Texto y Fotos: Familia Seco Ros
Teníamos por delante un día al más puro estilo Willy Fog: primero fuimos en barco, luego en coche para viajar en avión, posteriormente en coche para montar en barco y cruzar a Koh Phangan, y finalmente subirnos de nuevo en coche para llegar a Haad Rin y allí disfrutar de una deliciosa cena sobre la arena en el paraíso. ¿Valió la pena? Por supuesto que sí.
Habíamos visto alguna exhibición de acrobacias con fuego, pero aquí lo llevaban a la máxima potencia, convirtiéndolo en puro espectáculo. Playa, fuego, música y billar… ¡momentos mágicos!
Desde que llegamos a Ko Phangan teníamos una meta: San Bottle Beach. Teníamos poco tiempo y la cosa no nos la estaban poniendo fácil pero al final en 20 minutos ¡estábamos listos para zarpar! El mar es un espejo, el paisaje increíble, la compañía la mejor.
Primera parada a la vista: el agua está caliente pero el marco es insuperable. Bueno, o eso pensamos hasta que llegamos a la siguiente playa, que era aún más increíble.
Seguimos navegando rumbo norte en nuestra longtail, esquivando riffs y pequeñas islas perdidas de la madre de Dios, pero muy dignas, con sus palmeras y todo, casas colgadas desafiando las leyes de la gravedad, playas de piratas llenas de historias.

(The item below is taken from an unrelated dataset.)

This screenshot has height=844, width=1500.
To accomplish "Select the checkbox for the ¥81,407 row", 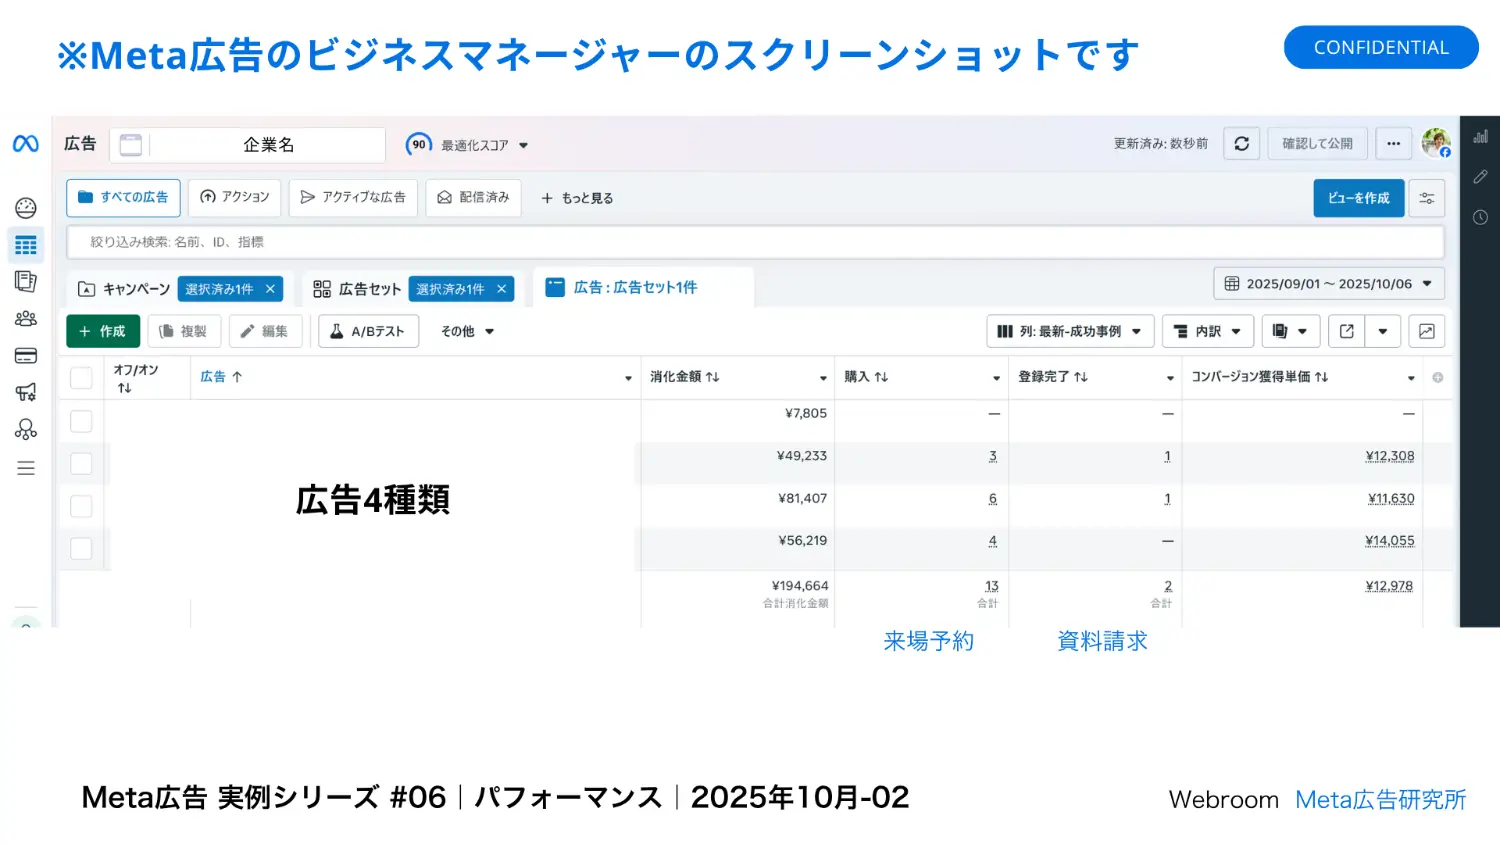I will pyautogui.click(x=81, y=506).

No era arena blanca; era harina. Las cabañitas nos saludaban desde la playa, invitándonos a quedarnos. Envueltos en una suave brisa disfrutamos de risas, baños, comida y “Chang”, una de las cervezas típicas del “País de la Sonrisa”.
Aunque hasta las palmeras decían “quédate” sabíamos que había que volver. Una cosa es navegar de día por esas aguas y otra cosa sería dejar caer la noche. La tarde entraba por popa, el sol se ponía por proa y las olas nos mecían sin descanso.

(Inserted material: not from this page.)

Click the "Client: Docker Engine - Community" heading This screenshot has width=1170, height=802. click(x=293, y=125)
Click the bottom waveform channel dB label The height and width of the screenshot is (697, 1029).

Anusak, nuestro anfitrión, ya nos esperaba con la mesa preparada para disfrutar de cocktail y cena sobre las arenas del paraíso.
Despedimos la noche en la playa de las mil fiestas, donde una vez al mes La Full Moon Party asalta la isla, llenándola de música y color. Hoy nosotros de una manera mucho más tranquila también le daríamos nuestro personal homenaje pasando por el Drop In Bar, para ver a sus chicos de fuego y su billar.
Ese sentimiento de pena y a la vez la alegría nos perseguía porque dejábamos un sitio, pero nos esperaba uno nuevo. ¡Allá vamos Ko Samui!